** START INPUT ROWS **

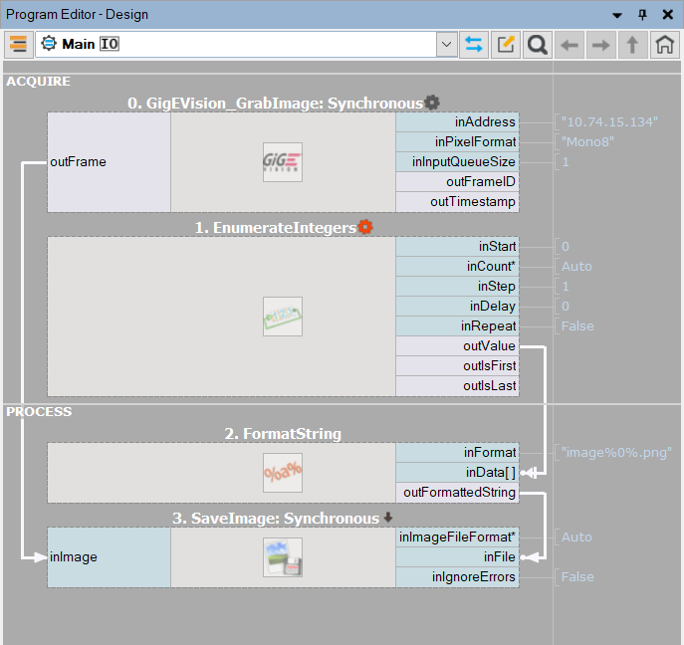Click the down arrow beside SaveImage title
The image size is (684, 645).
click(x=388, y=518)
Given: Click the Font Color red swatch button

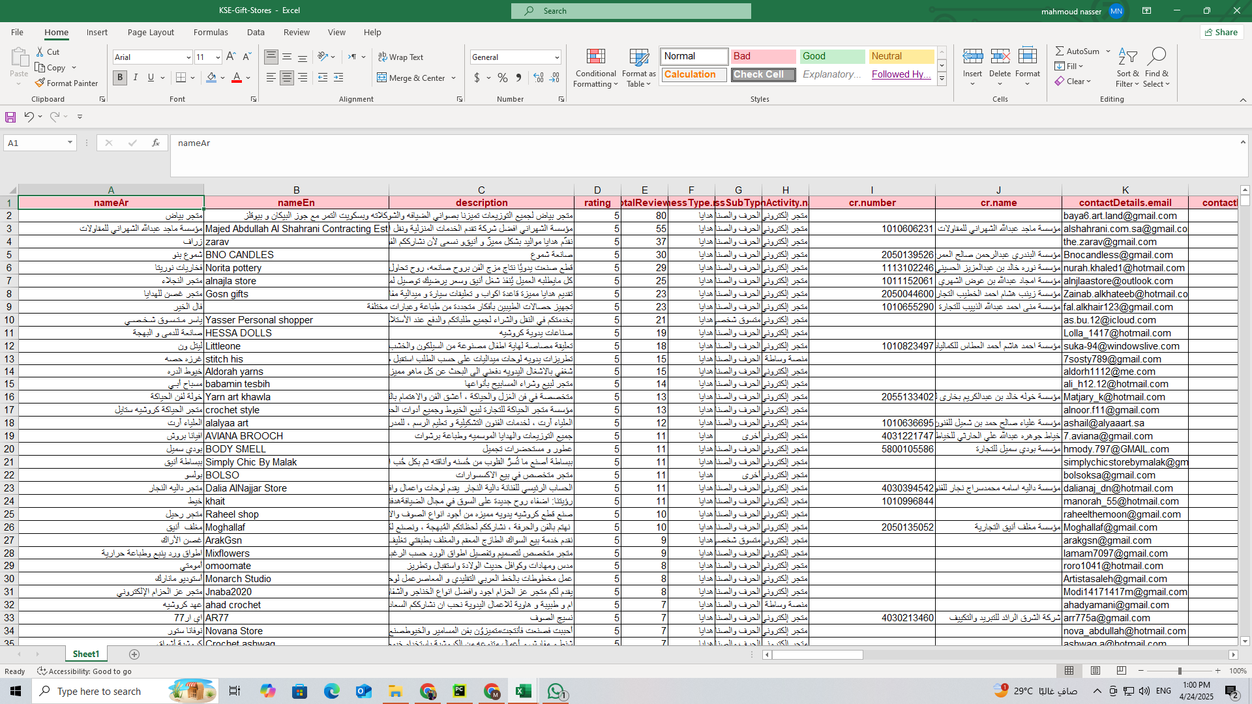Looking at the screenshot, I should 237,78.
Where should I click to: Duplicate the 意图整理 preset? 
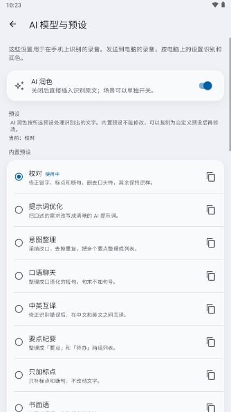click(210, 243)
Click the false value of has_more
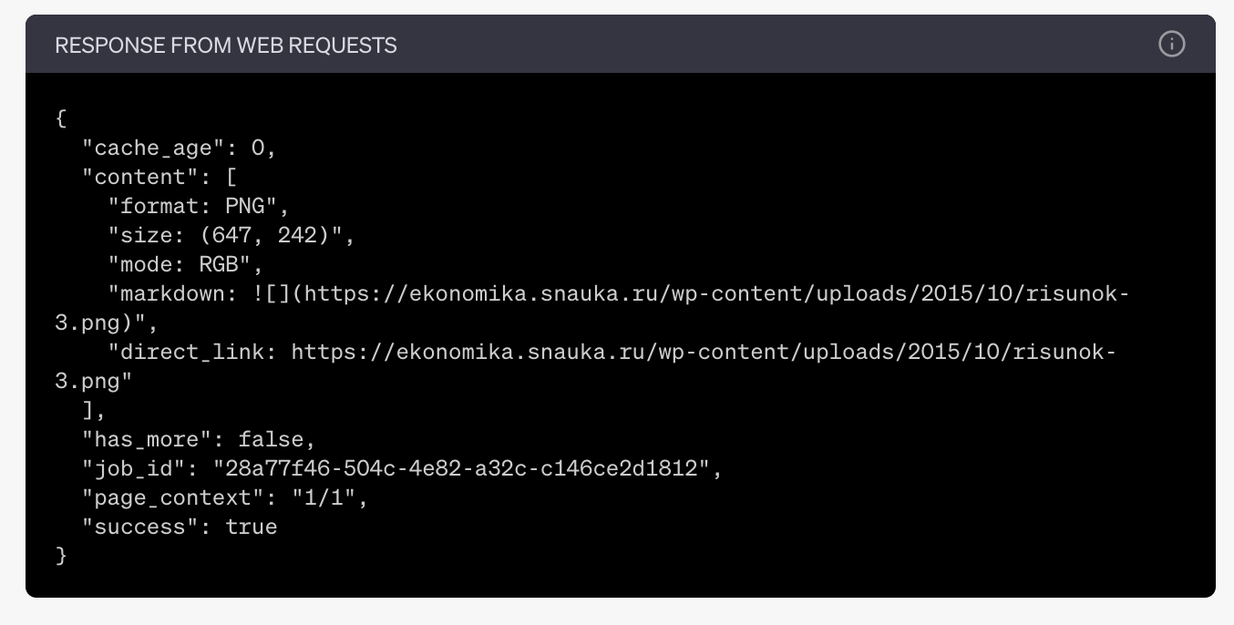This screenshot has height=625, width=1234. 271,439
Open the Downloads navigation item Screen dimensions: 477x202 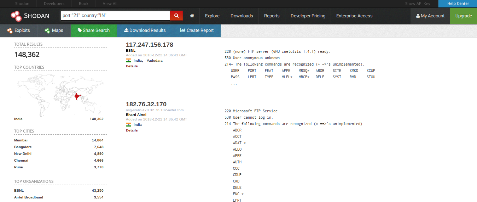(x=242, y=16)
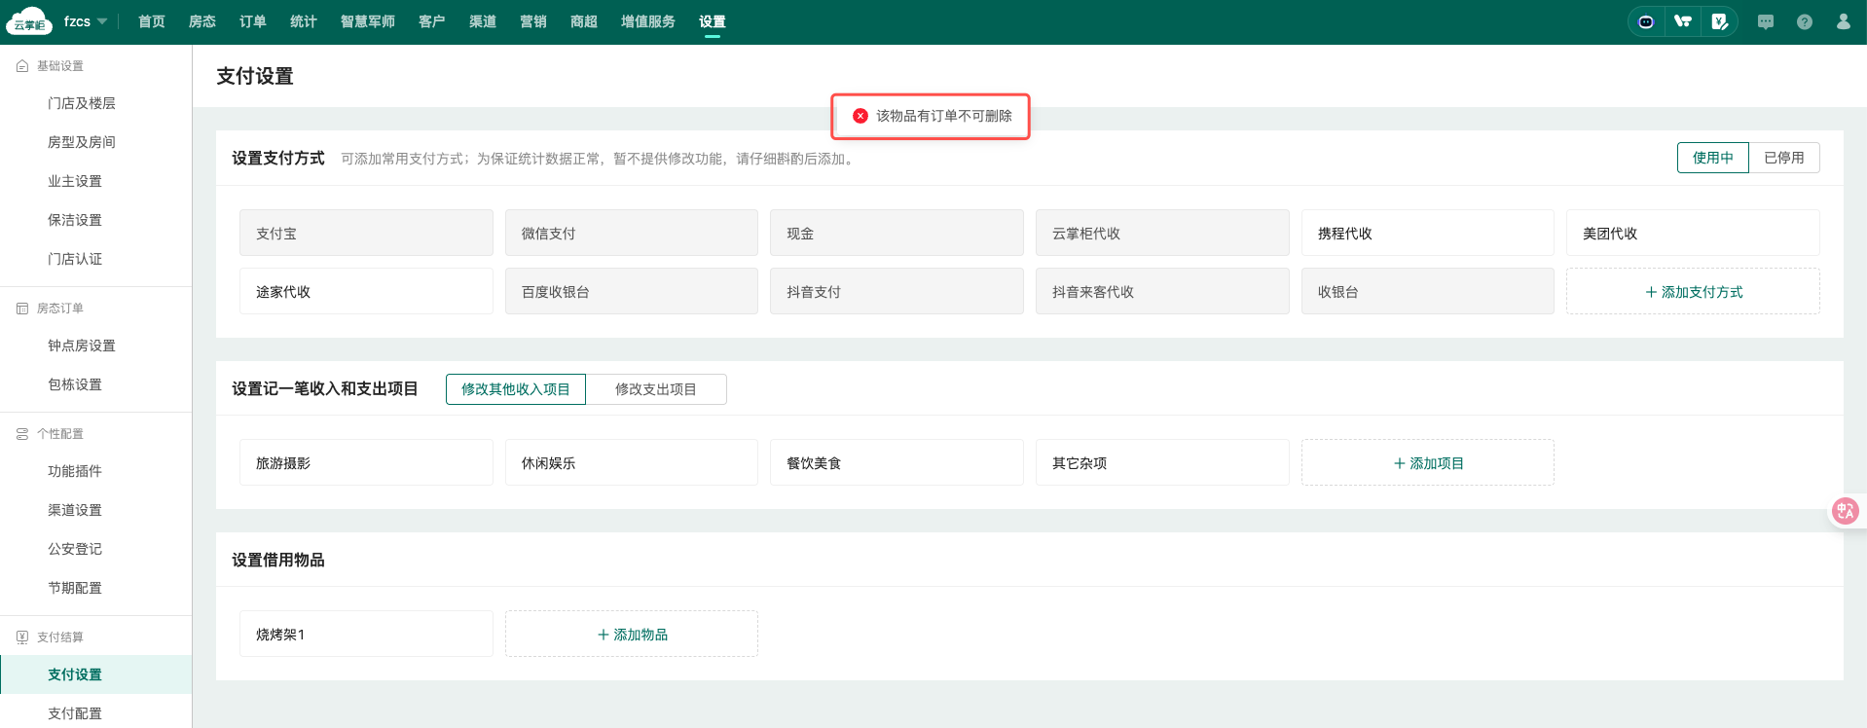Collapse the 基础设置 sidebar section
1867x728 pixels.
pyautogui.click(x=59, y=66)
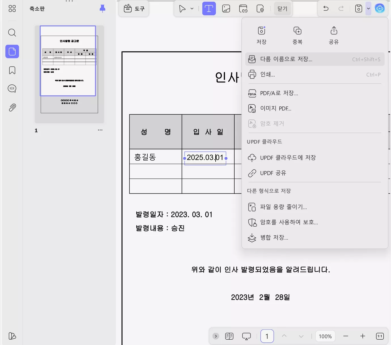Select the image editing tool
This screenshot has width=391, height=345.
coord(226,8)

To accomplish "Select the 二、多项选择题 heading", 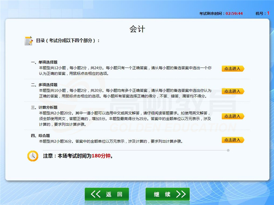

** END INPUT ROWS **

Reproduce the data verbatim from the beginning through the line containing "This screenshot has height=625, width=1234.", including that line. Omit the pictures from your reply.

* WRITTEN SOLUTION
Click the down arrow beside SaveImage title
The image size is (684, 645).
click(x=388, y=518)
Given: Click the Font Color red swatch button

Looking at the screenshot, I should 237,78.
Where should I click to: Duplicate the 意图整理 preset? 
click(210, 243)
Click the false value of has_more
This screenshot has height=625, width=1234. 271,439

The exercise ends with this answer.